Thanksgiving is a true American holiday, with its special foods and traditions. But did you know that there are other countries around the world that have a version of a holiday centered on gratitude? Here are a few:
Germany: Erntedankfest is a religious festival held in early October. Celebrating and showing thanks for a good harvest, there are parades, and everyone wears a special crown (erntekrone) made of grain, flowers and fruits. Fowl, chicken and geese in particular, are served for the main meal.
Canada: Similar to America’s celebration, Canadian Thanksgiving was originally celebrated to give thanks for the safe return of an explorer’s fleet in the northernmost area of Canada several centuries ago.
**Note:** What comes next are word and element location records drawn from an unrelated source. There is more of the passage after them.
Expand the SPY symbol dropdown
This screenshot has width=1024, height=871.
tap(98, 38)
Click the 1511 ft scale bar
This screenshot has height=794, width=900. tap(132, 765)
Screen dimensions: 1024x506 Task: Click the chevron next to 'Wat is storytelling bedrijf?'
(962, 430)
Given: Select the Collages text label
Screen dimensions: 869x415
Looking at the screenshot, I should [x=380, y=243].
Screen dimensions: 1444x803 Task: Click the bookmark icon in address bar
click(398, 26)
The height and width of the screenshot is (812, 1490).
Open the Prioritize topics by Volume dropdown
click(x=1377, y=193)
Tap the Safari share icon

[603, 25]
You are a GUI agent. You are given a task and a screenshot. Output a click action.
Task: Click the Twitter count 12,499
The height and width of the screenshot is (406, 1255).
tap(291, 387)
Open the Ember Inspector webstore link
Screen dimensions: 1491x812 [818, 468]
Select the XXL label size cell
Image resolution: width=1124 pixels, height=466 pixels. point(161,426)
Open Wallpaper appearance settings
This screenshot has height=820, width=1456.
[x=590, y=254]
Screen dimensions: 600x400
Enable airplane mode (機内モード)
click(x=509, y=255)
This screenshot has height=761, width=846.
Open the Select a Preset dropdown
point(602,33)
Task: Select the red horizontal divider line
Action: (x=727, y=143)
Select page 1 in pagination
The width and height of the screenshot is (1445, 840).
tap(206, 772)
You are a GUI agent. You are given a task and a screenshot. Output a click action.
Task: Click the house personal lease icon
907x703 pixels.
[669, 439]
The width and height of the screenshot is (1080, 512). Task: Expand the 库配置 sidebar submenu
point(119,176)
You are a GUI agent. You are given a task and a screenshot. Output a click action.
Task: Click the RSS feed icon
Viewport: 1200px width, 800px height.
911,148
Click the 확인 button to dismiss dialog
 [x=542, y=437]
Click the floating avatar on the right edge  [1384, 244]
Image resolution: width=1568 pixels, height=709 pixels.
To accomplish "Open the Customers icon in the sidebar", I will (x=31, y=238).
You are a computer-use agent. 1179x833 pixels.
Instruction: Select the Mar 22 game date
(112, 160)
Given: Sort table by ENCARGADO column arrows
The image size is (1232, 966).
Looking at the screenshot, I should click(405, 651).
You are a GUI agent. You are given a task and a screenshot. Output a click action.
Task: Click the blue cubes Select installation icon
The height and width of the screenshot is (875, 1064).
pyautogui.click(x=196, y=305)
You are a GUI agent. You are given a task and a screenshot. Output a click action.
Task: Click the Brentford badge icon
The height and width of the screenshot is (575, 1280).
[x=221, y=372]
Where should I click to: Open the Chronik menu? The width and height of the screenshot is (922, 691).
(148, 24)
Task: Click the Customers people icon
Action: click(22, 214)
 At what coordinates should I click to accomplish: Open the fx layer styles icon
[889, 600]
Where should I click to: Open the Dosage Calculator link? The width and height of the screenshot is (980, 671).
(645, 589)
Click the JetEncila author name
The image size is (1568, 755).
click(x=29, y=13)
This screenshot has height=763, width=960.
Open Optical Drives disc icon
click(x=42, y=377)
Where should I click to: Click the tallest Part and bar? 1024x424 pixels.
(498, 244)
Sixty years ago, the Canadian Parliament moved the holiday to the 2nd Monday in October. Turkey, stuffing (dressing), mashed potatoes, gravy and corn are on the menu.
The Netherlands: A large number of the adults on the Mayflower came from Leiden in the Netherlands, where they had lived for more than a decade before shipping out. It is possible that the pilgrim’s Thanksgiving may have been inspired by the Leiden annual remembrance of the end of a big battle with Spain in 1574. The town still celebrates the settlers who once lived there with a special church service on the fourth Thursday of November. No turkey, but coffee, tea and cookies are available.